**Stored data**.
^^^^
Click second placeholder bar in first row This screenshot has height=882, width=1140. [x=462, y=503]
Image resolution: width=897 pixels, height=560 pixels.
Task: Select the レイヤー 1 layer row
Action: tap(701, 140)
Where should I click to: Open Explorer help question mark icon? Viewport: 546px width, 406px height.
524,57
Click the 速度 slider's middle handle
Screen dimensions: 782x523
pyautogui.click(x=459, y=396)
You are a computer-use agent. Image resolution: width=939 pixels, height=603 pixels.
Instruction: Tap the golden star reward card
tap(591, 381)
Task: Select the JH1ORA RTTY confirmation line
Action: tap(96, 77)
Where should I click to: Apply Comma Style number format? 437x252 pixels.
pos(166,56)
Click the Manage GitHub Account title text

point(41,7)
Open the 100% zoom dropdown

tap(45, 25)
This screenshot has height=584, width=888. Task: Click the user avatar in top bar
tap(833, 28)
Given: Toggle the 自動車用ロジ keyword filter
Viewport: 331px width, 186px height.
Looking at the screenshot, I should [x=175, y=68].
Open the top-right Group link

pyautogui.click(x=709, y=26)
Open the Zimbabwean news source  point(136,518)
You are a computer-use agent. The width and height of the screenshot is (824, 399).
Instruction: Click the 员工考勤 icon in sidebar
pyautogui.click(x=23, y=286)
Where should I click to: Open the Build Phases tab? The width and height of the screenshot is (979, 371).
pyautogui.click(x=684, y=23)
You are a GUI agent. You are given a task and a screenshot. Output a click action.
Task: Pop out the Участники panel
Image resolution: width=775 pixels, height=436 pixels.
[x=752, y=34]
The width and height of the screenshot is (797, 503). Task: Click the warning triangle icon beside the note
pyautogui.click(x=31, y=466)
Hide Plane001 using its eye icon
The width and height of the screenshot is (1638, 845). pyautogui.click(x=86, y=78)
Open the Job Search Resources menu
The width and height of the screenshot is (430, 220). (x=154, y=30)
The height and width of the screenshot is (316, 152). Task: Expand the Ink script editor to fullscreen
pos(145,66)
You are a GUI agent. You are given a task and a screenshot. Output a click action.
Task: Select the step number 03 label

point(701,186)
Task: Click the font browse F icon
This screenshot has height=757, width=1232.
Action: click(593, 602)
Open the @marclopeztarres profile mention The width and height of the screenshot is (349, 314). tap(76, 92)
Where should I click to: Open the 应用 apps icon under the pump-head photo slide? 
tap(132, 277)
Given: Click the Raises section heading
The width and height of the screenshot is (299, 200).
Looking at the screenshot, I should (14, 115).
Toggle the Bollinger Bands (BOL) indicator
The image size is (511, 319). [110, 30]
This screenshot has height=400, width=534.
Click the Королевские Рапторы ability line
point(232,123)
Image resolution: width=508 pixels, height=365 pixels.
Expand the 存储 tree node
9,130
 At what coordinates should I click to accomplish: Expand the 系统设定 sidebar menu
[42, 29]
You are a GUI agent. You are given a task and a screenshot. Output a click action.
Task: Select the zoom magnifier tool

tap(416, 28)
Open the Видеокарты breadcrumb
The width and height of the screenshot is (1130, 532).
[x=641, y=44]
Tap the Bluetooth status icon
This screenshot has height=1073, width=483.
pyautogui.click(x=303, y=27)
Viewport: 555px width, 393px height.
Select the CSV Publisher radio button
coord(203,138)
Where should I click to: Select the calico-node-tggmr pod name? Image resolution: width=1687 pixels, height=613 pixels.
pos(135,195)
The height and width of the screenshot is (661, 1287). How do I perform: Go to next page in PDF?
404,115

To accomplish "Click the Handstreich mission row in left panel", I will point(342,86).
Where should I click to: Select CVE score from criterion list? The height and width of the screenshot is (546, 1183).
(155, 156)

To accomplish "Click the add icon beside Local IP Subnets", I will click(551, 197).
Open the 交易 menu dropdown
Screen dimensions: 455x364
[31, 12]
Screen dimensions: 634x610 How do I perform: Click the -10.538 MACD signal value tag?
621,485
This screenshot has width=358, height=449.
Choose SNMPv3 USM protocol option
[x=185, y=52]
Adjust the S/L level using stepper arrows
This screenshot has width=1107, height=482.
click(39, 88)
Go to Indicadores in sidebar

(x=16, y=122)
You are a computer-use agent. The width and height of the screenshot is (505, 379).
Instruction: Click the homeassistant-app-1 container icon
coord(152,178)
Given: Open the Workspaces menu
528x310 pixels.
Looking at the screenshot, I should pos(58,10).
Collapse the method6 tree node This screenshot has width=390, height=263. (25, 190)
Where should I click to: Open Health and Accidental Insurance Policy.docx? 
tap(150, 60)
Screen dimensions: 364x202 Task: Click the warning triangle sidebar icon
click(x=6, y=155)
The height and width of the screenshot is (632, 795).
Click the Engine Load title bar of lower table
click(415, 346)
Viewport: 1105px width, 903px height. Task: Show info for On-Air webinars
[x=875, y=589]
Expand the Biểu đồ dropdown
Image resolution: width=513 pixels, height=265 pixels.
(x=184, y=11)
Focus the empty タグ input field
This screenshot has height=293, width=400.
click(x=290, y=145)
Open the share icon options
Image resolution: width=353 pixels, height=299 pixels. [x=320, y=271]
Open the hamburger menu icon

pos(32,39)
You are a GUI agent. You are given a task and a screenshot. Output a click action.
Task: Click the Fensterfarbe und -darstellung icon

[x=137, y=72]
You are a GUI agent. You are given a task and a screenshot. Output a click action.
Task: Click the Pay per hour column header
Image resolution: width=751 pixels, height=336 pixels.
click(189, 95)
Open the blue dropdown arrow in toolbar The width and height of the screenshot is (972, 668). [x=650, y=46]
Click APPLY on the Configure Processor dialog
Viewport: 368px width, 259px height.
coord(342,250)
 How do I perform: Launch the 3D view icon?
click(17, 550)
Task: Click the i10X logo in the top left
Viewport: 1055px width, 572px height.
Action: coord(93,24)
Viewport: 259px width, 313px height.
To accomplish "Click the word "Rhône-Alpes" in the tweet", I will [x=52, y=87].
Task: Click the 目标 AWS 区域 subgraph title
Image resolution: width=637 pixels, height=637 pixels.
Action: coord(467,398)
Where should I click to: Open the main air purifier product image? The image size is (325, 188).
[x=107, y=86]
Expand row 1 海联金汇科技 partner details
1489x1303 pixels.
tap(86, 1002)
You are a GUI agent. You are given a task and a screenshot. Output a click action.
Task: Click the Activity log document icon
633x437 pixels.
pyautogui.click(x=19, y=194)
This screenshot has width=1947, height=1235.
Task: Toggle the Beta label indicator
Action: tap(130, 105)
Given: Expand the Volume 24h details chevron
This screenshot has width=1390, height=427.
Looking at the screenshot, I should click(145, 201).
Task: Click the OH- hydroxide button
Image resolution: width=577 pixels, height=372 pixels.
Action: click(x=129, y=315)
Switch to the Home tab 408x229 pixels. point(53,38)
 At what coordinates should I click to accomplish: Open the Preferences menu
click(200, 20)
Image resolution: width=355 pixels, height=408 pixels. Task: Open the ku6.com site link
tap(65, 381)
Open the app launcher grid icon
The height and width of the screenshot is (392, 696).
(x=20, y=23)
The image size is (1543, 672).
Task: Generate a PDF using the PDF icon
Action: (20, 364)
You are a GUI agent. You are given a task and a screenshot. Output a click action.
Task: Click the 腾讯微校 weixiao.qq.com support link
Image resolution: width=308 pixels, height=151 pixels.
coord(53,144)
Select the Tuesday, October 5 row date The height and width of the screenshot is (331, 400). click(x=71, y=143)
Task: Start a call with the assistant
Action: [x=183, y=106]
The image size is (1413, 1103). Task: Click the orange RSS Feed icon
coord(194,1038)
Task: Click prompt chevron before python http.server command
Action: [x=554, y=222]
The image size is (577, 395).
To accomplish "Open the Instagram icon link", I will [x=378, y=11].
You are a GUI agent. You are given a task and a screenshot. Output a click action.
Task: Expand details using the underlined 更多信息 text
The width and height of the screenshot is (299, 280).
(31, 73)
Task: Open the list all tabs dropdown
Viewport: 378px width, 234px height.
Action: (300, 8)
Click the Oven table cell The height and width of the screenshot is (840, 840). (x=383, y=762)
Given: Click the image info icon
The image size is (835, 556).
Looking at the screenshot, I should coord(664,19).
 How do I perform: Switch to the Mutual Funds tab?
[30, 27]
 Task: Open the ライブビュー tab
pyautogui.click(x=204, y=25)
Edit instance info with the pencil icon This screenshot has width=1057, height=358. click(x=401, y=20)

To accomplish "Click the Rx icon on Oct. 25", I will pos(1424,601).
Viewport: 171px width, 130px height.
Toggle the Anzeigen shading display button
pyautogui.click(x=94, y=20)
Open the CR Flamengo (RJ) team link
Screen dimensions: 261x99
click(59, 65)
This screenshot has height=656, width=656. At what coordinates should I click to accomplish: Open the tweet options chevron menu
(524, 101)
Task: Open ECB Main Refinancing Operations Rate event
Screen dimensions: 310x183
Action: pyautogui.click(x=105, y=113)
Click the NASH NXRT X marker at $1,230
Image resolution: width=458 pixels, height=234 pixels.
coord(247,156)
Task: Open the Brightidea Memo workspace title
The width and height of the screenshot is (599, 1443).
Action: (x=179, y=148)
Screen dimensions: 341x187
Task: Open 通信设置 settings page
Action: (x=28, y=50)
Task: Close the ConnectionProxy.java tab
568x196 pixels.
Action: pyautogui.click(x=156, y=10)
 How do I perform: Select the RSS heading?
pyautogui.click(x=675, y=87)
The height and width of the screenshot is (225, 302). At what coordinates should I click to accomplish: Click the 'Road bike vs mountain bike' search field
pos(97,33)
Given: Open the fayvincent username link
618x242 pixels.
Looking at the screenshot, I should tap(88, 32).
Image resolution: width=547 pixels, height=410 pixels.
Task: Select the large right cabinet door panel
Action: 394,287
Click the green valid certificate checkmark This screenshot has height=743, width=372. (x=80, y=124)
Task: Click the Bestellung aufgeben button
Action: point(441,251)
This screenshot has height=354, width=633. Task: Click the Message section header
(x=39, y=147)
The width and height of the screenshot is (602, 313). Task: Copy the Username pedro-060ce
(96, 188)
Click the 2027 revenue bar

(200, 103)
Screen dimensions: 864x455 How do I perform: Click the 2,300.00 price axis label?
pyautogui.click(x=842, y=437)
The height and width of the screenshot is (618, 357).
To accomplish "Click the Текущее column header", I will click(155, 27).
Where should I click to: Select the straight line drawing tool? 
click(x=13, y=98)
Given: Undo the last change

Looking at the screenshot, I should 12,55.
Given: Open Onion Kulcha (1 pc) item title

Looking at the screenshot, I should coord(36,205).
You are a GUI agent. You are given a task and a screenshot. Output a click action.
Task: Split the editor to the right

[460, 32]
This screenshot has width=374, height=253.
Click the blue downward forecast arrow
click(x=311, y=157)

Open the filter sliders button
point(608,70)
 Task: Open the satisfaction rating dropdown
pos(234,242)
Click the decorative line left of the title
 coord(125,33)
^^^^
**ACTION ITEM**. Locate the word "computer" in the records and collect each line it appears in.

**SOLUTION TO THE EXERCISE**.
You are a computer-use agent. Image resolution: width=939 pixels, height=603 pixels.
You are a computer-use agent. The width and height of the screenshot is (824, 399).
You are a computer-use agent. The width and height of the screenshot is (505, 379).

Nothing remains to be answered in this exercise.